# Schwinn 58?



## Notagamerguy (Feb 28, 2020)

Back from my road trip i picked up this interesting piece.the vin number is currently illegible. But the rear hub only has an 8 so i assume its a 58. This is the second tcw hub ive seen. Does anyone have any information on this hub? Im just curious of how common these are on schwinns compared to the aw sw and what models you guys think this would be. i assume its either a corvette or a tiger.


----------



## Notagamerguy (Feb 28, 2020)

Photos


----------



## GTs58 (Feb 28, 2020)

Looks like an early 58 number with the 8F0blabla. If the pedals are original to the bike it was a Corvette. The TCW was a $4.50 substitute  option in 58. I've never had one but heard it said more than once they're a POS.


----------



## Notagamerguy (Feb 28, 2020)

GTs58 said:


> Looks like an early 58 number with the 8F0blabla. If the pedals are original to the bike it was a Corvette. The TCW was a $4.50 substitute  option in 58. I've never had one but heard it said more than once they're a POS.




I assume this would not have hand brakes then?


----------



## GTs58 (Feb 28, 2020)

T


Notagamerguy said:


> I assume this would not have hand brakes then?

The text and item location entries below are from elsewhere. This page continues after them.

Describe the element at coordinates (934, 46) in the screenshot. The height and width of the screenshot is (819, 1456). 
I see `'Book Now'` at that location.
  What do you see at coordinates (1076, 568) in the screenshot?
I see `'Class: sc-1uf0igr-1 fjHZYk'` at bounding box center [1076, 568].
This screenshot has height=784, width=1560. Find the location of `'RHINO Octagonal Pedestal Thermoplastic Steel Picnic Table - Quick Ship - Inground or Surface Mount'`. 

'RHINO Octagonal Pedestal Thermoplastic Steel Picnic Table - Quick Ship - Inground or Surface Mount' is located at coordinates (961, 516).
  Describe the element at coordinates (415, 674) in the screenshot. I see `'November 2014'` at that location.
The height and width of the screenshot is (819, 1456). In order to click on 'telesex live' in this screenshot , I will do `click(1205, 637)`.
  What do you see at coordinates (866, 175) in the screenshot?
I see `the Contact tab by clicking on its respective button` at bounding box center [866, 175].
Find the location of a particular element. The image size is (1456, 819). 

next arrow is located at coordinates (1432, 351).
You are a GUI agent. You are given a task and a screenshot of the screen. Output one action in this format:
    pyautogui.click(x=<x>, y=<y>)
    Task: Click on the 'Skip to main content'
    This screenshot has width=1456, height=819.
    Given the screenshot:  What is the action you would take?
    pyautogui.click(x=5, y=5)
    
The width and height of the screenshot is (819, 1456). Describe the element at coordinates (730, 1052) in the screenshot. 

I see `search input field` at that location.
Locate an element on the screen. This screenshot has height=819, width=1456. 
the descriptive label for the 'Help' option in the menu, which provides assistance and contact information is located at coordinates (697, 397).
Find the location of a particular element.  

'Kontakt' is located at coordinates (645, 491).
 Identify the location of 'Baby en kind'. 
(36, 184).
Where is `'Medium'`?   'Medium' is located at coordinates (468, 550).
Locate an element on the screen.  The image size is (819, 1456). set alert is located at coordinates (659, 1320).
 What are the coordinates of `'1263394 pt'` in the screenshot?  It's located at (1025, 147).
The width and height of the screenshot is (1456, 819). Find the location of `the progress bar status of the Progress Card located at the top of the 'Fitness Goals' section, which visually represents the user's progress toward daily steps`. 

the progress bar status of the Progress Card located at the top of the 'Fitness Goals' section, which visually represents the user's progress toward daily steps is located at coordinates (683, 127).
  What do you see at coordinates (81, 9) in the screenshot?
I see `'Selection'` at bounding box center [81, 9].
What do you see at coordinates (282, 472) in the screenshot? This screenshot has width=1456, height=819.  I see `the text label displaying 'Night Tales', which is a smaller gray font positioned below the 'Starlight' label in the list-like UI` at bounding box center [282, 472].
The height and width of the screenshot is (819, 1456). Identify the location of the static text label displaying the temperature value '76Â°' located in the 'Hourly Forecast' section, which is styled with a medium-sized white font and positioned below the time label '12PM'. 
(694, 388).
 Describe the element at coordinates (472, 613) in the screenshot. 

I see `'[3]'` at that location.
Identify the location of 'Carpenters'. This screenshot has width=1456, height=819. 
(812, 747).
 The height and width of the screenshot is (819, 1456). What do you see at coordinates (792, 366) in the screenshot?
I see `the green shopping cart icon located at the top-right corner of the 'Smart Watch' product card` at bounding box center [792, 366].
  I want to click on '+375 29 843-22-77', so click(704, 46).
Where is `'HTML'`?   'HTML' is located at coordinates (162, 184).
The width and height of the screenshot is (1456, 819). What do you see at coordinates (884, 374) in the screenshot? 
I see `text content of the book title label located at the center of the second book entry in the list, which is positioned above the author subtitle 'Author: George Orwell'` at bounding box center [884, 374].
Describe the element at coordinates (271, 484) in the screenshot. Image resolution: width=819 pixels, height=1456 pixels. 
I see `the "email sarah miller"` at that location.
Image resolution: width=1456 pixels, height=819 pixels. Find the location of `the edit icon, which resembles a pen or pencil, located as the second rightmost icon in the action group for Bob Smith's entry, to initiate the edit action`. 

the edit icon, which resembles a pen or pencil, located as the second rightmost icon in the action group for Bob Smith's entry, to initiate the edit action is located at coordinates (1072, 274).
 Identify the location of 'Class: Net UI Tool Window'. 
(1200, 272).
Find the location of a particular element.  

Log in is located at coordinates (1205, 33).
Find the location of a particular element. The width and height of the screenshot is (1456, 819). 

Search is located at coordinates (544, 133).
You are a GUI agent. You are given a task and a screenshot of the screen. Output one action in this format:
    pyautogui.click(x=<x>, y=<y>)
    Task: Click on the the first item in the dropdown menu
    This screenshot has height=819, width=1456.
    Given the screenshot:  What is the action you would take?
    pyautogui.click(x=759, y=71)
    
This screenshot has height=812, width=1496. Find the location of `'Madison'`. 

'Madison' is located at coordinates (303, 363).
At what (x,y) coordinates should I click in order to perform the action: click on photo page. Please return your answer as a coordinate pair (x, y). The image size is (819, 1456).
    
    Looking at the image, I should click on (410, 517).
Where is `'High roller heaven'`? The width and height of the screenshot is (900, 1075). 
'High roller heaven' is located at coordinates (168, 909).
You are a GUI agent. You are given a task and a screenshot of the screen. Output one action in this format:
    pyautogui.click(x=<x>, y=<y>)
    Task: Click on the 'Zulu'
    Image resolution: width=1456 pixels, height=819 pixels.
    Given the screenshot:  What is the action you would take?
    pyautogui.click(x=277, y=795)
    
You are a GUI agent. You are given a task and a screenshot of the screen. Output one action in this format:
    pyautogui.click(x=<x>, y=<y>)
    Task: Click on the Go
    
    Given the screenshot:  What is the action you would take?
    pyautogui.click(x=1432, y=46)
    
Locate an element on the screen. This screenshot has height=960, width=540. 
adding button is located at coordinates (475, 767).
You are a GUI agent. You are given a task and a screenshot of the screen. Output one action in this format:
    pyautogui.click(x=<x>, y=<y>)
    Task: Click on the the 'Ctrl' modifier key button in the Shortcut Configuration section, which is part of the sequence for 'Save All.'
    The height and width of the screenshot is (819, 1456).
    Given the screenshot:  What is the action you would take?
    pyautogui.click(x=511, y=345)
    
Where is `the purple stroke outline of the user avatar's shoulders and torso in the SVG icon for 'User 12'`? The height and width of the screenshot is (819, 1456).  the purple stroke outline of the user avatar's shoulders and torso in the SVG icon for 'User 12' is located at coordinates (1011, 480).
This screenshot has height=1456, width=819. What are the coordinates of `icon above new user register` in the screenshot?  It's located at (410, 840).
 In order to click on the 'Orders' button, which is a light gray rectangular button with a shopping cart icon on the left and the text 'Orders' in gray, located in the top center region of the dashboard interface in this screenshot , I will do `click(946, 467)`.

The TCW was a substitute option for the standard 3 speed, so I'd say if it was from the factory it had hand brakes, at the minimum at least the front brake like the Bendix 2 speed manual Corvettes.


----------



## Adamtinkerer (Mar 2, 2020)

Definitely a 'vette, it has the long fluted decal on the seat tube, last year for it. A Tiger would have a checkerboard decal, and painted fenders if they were there!


----------



## Mondo (Mar 4, 2020)

Notagamerguy said:


> Photos
> 
> View attachment 1147700
> 
> ...



Are all ‘58 serial numbers on the drop out? I have a Schwinn ‘Cruiser’ I recently picked up and was told by the previous owner that it was a 1980 Schwinn Cruiser, which was what I wanted, but when I ran the serial number from the head tube it came up as a 1958 Chicago Schwinn. In 1958 the serial numbers were stamped on the rear drop out. What am I missing here?
Thanks to anyone who can help.


----------



## Notagamerguy (Mar 4, 2020)

I believe schwinn switched the serial number to the front tube mid 1970 or 71 and i know the schwinn vin calculator isn't always correct you should post a picture of it.


----------



## Mondo (Mar 4, 2020)

The serial number on the head tube reads DU507522.


----------



## hm. (Mar 4, 2020)

Mondo said:


> The serial number on the head tube reads DU507522.



DU would be April 1983.


----------



## hm. (Mar 4, 2020)

Lets see some pics


----------



## rollfaster (Mar 5, 2020)

I had a 59 Jaguar Mark IV that came with the TCW hub, but it and the rim was junk so I replaced it with a super nice red band kickback wheel. Kept the front brake.


----------



## Mondo (Mar 5, 2020)

hm. said:


> Lets see some pics


----------



## hm. (Mar 5, 2020)

Mondo said:


> View attachment 1151349
> View attachment 1151350
> 
> View attachment 1151351





Looks nice! I see someone has swapped out the fork for an earlier 5 speed fork. Also maybe repainted. DU frame stamp is 1983 so the schwinn badge with 2590 was taken from a 1980 bike. Sorry Notagamerguy didnt mean to de- rail your thread!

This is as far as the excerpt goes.